The impact of the technology on quality assurance for radiotherapy treatment planning, staffing and resources can be measured through a time-series analysis of data collected from each centre. This would allow periodic analyses of data collected as part of the NHSE evaluation. It would also allow the adoption of more formal evaluation methods such as before and after studies, interrupted time-series analysis and stepped wedge analyses. This could provide increasingly robust quantitative evaluations of the relative impacts of changes in ProKnow use or address specific questions as they arise during the NHSE evaluation.
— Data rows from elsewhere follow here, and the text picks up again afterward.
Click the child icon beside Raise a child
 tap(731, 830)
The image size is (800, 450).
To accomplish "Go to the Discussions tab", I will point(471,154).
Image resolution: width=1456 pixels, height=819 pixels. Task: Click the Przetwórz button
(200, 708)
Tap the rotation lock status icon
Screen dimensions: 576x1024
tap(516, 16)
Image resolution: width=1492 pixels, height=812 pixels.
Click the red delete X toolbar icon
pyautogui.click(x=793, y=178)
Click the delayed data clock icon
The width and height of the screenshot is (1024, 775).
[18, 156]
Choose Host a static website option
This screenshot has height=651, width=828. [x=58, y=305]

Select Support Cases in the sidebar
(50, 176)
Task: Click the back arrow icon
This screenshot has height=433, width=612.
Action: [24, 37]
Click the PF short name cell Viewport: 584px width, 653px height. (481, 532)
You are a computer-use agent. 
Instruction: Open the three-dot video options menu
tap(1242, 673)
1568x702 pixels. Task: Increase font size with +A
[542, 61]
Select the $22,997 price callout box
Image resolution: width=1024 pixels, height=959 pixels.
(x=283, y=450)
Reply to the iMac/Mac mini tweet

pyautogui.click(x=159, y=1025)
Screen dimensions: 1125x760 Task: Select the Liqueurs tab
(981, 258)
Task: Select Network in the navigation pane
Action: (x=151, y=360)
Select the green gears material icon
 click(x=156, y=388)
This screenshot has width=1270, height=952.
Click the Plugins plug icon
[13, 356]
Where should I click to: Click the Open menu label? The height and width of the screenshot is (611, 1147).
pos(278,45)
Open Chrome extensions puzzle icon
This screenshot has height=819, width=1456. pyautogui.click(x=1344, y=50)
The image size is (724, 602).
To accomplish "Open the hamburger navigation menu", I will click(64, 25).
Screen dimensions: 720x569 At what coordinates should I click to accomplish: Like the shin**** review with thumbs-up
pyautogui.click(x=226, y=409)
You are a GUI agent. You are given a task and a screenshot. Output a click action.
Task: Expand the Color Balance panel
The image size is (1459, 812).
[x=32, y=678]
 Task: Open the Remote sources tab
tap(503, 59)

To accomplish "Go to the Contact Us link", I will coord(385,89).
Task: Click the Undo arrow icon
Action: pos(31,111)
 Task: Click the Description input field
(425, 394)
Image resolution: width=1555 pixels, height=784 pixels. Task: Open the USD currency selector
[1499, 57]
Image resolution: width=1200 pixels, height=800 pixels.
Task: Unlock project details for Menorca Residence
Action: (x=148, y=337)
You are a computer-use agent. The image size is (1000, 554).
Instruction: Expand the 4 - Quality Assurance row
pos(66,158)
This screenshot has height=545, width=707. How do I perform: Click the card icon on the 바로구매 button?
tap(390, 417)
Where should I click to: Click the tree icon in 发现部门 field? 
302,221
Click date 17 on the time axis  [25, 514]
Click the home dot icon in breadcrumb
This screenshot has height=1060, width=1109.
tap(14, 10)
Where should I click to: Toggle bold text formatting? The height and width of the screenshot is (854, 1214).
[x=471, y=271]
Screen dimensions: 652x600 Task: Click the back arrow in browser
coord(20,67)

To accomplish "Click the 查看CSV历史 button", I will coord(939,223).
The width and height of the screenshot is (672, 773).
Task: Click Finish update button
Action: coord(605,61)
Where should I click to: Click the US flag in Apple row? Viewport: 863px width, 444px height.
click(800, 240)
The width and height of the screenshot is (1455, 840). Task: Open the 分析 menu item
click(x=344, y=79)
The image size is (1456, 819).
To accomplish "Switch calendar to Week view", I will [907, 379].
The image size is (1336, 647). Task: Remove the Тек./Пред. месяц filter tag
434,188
Data should be analysed and compared across defined timepoints showing trends over time. This includes:

  • local and national workspace uptake

  • variability (positive deviance) and spread of treatment plans according to plan quality metrics (such as scorecards or benchmarking against national standards)

  • peer reviews

  • local and national workspace use.

This may highlight centres that are performing well, which may provide lessons to emulate, and centres that are performing less well, which may provide opportunity for improvement. This approach allows for monitoring of adherence to existing clinical guidance, and quantifies the variation in clinical practice over time.

Changes in access to specific treatments, such as stereotactic ablative radiotherapy, could also be considered within this study design.

Data analysis should ideally capture the use of ProKnow for prospective treatment planning and quality assurance.

Data collection should follow a predefined protocol. Also, quality assurance processes should be put in place to ensure the integrity and consistency of data collection. See NICE's real-world evidence framework, which provides guidance on the planning, conduct, and reporting of real-world evidence studies.

3.4 Data to be collected

The following information has been prioritised for collection within each of the recommended study designs:

  • Survey data, reported on an annual basis, including:

    • number of audits done and planned

    • usability and ease of retrieving and storing data

    • use of ProKnow contouring accuracy training module

    • perceived impact of ProKnow on:

      • treatment planning

      • access to peer review for treatment planning

      • quality assurance activities such as scorecard development or analysis, or completion of audits

      • number of treatment planning errors and their causes

      • any adverse events and their causes and

      • staff time and resource.

    • open questions covering:

      • impacts of ProKnow on improving treatment planning and quality assurance activities, such as peer review and audit

      • negative impacts of ProKnow, for example, on staff time or resources

      • development of guidance through using ProKnow and case examples of the impact of the technology on practice

      • the impact of using ProKnow on day-to-day clinical practice, including any perceived benefits or challenges

  • time-series data on:

    • essential outcomes, such as:

      • number of patient treatment plan uploads to local workspaces across all NHS centres per month

      • number of patient treatment plan uploads to local workspaces that are uploaded to national workspaces (by cancer type and treatment modality) across all NHS centres per month

      • any adverse events associated with ProKnow, for example, data transfer resulting in changing of labelling conventions or dosimetry data because of lack of interoperability with other treatment planning or software systems

    • desirable outcomes, such as:

      • plan variance and spread (between acceptable and major or minor deviations) according to scorecard metrics, which includes dosimetry data

      • quarterly or annual data analysis of treatment plans uploaded for 1 to 3 core metrics per scorecard.

3.5 Evidence generation period

This should be 2 years to align with the commissioning position of the technology, and to allow for the evidence to be sufficiently mature to support future decision making.